Passage to read |

..........

March 30, 2025

We are winding down our current series “Passion: It Wasn’t the Nails” with messages this week and then next. On April 13th I will preach on a Palm Sunday text to help set things up for our Holy Week services. This Sunday we will look at what John records about the actual crucifixion of Jesus. There has been a lot recorded about the brutality of Roman crucifixion. Many of you have watched Mel Gibson’s movie, The Passion of the Christ, where that history is described in gut wrenching visual reality. While that sells movies, because we tend to gravitate toward the sensational, that is not in the record of the Gospels.
Sometimes an author can say more by what they don’t say than by what they actually do say, and John is definitely doing that in chapter 19. John uses one word to describe the method of Jesus execution: Crucifixion! People living during the writing of John’s Gospel would have a far better understanding of crucifixion than most of us would because it was still very much a part of the culture. They likely would have seen a crucifixion in person. However, I believe John desires to make a point with what he doesn’t say about it. The focus of Christ’s passion was not on the cruelty of his execution; many people were executed in a similar way during the Roman Empire. The focus is on the mission of Christ being fulfilled. Yes, fulfilled through His death, but even more through the resurrection. The gospel writers are careful to not leave Jesus on the cross, but to see it as part of what was needed for Jesus to defeat death, Satan and sin through the resurrection. Join me this Sunday as we consider Christ’s passion to fulfill scripture.

..........

Provided information |

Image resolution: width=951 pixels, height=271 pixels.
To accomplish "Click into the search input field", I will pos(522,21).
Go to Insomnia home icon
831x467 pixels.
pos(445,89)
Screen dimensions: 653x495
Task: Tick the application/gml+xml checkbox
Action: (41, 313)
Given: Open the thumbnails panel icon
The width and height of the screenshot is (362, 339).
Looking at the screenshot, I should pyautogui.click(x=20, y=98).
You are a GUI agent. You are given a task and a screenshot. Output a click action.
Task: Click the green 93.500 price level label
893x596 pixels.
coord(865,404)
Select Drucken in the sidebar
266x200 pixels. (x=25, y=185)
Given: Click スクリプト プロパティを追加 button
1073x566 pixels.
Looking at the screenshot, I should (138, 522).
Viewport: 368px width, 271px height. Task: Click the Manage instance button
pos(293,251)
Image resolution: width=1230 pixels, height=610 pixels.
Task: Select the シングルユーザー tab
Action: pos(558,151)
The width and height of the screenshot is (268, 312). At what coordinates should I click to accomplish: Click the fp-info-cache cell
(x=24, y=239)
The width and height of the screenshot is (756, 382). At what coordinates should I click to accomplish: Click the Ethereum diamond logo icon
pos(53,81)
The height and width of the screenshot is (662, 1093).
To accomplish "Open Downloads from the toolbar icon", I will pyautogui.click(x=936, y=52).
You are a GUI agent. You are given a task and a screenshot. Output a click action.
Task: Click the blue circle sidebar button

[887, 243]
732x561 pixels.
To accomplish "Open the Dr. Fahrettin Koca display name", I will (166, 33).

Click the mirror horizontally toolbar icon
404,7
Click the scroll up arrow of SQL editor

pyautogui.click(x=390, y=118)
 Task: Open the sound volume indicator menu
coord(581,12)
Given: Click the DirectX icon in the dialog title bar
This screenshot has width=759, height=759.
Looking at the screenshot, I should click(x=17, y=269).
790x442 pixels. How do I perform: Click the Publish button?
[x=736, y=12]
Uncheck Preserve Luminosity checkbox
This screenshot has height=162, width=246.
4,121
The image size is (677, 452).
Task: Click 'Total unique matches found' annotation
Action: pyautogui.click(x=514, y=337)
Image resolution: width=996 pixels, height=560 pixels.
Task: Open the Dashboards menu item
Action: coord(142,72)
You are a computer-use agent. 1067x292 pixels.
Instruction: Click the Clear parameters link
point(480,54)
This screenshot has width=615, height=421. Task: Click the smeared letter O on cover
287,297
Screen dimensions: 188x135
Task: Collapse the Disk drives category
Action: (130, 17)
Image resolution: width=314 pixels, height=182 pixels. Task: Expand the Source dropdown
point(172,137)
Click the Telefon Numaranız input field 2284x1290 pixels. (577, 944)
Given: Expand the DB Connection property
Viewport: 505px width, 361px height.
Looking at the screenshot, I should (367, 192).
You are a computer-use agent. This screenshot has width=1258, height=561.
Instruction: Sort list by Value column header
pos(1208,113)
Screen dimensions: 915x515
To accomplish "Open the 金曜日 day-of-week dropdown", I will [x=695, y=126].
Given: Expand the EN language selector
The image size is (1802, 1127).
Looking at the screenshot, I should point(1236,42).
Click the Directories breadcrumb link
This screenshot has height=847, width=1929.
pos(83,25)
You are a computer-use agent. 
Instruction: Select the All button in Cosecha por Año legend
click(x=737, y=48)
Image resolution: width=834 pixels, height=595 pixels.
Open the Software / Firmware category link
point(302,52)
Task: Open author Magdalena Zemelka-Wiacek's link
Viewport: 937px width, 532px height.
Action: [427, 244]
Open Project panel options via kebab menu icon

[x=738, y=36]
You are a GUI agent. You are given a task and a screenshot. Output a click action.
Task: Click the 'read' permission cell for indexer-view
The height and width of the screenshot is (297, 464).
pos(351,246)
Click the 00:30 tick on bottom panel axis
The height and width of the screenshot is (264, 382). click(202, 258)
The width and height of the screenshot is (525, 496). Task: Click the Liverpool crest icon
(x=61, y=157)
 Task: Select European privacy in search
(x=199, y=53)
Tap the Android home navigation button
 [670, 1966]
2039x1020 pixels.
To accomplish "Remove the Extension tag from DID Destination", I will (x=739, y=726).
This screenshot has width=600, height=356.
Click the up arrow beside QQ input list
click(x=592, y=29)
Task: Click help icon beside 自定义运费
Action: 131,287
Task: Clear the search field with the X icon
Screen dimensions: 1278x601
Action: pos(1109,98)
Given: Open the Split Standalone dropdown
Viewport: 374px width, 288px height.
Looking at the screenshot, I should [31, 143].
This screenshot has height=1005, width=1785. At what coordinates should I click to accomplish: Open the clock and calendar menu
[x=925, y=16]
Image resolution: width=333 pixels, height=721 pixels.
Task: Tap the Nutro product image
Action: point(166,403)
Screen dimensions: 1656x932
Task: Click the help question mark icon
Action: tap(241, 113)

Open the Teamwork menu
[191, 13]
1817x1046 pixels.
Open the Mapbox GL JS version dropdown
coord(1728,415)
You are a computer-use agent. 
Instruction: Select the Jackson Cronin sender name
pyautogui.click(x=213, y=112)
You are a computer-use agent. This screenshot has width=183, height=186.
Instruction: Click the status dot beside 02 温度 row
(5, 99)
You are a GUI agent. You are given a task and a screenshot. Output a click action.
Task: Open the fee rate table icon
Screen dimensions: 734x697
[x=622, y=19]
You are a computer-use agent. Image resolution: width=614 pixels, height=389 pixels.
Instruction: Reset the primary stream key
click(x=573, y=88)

..........

Decide whether each statement agrees with the sermon preview, answering yes or no and quoting the words that decide it: (a) The current series is called "Passion: It Wasn't the Nails." (b) John uses several words to describe how Jesus was executed. (c) The writer will preach on a Palm Sunday text on April 13th. The listing was taken from a different source than the text about the crucifixion sermon.

Full answer |
(a) Yes: "We are winding down our current series “Passion: It Wasn’t the Nails”"
(b) No: "John uses one word to describe the method of Jesus execution: Crucifixion!"
(c) Yes: "On April 13th I will preach on a Palm Sunday text"